"Melds scrupulous research, arch banter, caustic characters, and strong plotting...Flavia Albia is delightful, trickster-y company to spend time with." -- New York Times Book Review
In Rome, 89 A.D., poisonings, murders, and a bloody gang war of retribution breaks out during the festival of Saturnalia, and when her husband, Tiberius, becomes a target, it's time for Flavia Albia to take matters into her own hands -- in Lindsey Davis’s next historical mystery, A Comedy of Terrors.
Flavia Albia, daughter and successor of private informer Marcus Didius Falco is twiddling her thumbs with no clients during the December festival of Saturnalia. But that doesn't mean all is quiet. Her husband Tiberius and the Fourth Cohort are battling organized crime interests that are going to war over the festival nuts. A series of accidental poisonings, then bloody murders of rival nut-sellers, and finally a gruesome warning to Tiberius from the hidden criminal powers to back off.
Albia has had just about enough and combines forces with Tiberius to uncover the hidden criminal gangs trying to worm their way into the establishment at a banquet of the emperor Domitian.

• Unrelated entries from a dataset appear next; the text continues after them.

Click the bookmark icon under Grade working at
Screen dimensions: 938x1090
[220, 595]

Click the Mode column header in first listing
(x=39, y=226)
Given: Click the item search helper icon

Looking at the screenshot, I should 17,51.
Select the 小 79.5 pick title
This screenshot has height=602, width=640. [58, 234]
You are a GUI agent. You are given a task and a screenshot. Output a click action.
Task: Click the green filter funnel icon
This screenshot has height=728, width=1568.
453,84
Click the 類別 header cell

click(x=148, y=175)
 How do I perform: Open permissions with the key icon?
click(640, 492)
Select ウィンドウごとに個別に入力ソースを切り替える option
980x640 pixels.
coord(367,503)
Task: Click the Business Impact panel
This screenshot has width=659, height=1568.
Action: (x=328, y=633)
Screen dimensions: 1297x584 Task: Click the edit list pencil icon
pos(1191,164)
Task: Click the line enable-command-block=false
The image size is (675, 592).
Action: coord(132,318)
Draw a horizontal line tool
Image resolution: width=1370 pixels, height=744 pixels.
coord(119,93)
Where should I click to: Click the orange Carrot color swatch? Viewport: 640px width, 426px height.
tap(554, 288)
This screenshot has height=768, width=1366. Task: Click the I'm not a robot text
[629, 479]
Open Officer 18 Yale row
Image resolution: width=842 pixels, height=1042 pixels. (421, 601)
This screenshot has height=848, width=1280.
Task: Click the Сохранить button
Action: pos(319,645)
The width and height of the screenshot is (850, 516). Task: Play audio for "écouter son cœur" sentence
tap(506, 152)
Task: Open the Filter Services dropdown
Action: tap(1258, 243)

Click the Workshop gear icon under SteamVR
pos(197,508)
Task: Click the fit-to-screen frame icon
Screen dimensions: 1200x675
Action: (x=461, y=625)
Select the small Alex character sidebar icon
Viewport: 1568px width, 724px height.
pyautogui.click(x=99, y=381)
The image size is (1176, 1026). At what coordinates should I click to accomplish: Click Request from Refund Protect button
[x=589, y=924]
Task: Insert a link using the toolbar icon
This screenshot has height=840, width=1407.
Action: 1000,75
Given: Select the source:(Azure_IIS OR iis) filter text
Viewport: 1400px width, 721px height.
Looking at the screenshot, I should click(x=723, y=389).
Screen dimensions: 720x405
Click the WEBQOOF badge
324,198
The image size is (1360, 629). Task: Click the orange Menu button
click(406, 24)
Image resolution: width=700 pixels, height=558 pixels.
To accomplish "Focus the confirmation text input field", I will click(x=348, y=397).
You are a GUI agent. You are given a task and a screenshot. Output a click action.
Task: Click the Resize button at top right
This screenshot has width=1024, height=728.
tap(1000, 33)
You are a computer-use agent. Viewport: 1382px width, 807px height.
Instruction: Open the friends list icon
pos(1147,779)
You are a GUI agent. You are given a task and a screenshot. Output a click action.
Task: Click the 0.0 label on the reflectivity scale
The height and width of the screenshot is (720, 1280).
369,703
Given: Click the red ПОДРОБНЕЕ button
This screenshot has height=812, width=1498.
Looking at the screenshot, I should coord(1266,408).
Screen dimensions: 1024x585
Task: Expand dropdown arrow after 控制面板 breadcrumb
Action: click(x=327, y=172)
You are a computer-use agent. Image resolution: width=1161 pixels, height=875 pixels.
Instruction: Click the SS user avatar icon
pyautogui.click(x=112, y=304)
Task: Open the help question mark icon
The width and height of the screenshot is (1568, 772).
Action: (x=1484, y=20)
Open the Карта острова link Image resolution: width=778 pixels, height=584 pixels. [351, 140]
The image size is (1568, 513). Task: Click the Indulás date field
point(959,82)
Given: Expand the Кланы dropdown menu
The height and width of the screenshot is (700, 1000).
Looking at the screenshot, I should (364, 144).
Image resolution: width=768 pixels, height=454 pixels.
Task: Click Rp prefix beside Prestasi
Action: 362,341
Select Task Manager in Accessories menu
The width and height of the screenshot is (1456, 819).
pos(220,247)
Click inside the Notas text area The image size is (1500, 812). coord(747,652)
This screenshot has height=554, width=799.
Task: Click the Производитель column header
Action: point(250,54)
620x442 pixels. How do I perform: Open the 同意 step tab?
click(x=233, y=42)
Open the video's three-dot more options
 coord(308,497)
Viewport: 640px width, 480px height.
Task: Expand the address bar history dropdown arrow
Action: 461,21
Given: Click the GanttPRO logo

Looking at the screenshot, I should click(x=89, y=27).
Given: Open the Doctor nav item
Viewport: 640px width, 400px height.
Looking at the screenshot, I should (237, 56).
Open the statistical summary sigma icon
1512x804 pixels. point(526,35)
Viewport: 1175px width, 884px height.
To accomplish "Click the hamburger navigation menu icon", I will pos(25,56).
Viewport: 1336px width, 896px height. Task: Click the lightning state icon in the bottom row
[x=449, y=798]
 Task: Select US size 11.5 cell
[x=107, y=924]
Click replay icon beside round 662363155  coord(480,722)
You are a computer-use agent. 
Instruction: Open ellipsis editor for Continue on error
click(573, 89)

Davis's strong ninth mystery set in ancient Rome starring private informer Flavia Albia (after 2020's The Grove of the Caesars) finds Flavia's husband, Tiberius Manlius, a magistrate in charge of the ancient Roman equivalent of consumer protection, drawn into his own inquiry. Nuts being sold in honor of the Saturnalia festival have made several Romans sick. Tiberius's assistant believes that organized criminals, seeking to eliminate competition by sabotaging rivals in the nut trade, are responsible. Soon after Tiberius begins to investigate, the severed head of their pet sheep is left on their doorstep. With characteristic humorous disdain, Flavia takes the threat in stride ("Criminals can be very blinkered. They do not grasp that a householder and his wife have neither time nor energy to respond to stupid gestures"). After she teams up with Tiberius, they uncover a wide pattern of racketeering that includes murder, public corruption, extortion, and tax fraud. Davis convincingly depicts first-century mobsters, an aspect of ancient Roman criminality that's been underutilized by authors writing about this period. This series remains as fresh as ever.